+++ THE DATA
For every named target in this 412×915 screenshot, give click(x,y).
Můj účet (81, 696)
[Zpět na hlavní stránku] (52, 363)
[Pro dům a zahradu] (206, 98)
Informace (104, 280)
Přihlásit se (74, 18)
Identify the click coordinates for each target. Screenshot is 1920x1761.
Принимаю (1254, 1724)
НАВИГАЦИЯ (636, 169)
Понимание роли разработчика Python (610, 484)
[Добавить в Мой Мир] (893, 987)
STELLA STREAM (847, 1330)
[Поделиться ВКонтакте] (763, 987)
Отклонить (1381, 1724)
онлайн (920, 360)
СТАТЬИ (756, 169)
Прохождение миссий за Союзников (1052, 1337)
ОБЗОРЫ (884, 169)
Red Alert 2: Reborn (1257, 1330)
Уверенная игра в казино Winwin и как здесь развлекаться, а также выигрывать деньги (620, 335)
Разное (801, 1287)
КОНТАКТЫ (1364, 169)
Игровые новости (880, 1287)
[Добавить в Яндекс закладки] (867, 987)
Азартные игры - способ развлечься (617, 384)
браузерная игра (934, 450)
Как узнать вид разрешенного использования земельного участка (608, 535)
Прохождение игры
++++++
WHAT TO WORK ON →
Could you reproduce every record above exactly as it appears?

EXPECTED OUTPUT →
For every named target in this 412×915 screenshot, give click(x,y).
Můj účet (81, 696)
[Zpět na hlavní stránku] (52, 363)
[Pro dům a zahradu] (206, 98)
Informace (104, 280)
Přihlásit se (74, 18)
Identify the click coordinates for each target. Screenshot is 1920x1761.
Принимаю (1254, 1724)
НАВИГАЦИЯ (636, 169)
Понимание роли разработчика Python (610, 484)
[Добавить в Мой Мир] (893, 987)
STELLA STREAM (847, 1330)
[Поделиться ВКонтакте] (763, 987)
Отклонить (1381, 1724)
онлайн (920, 360)
СТАТЬИ (756, 169)
Прохождение миссий за Союзников (1052, 1337)
ОБЗОРЫ (884, 169)
Red Alert 2: Reborn (1257, 1330)
Уверенная игра в казино Winwin и как здесь развлекаться, а также выигрывать деньги (620, 335)
Разное (801, 1287)
КОНТАКТЫ (1364, 169)
Игровые новости (880, 1287)
[Добавить в Яндекс закладки] (867, 987)
Азартные игры - способ развлечься (617, 384)
браузерная игра (934, 450)
Как узнать вид разрешенного использования земельного участка (608, 535)
Прохождение игры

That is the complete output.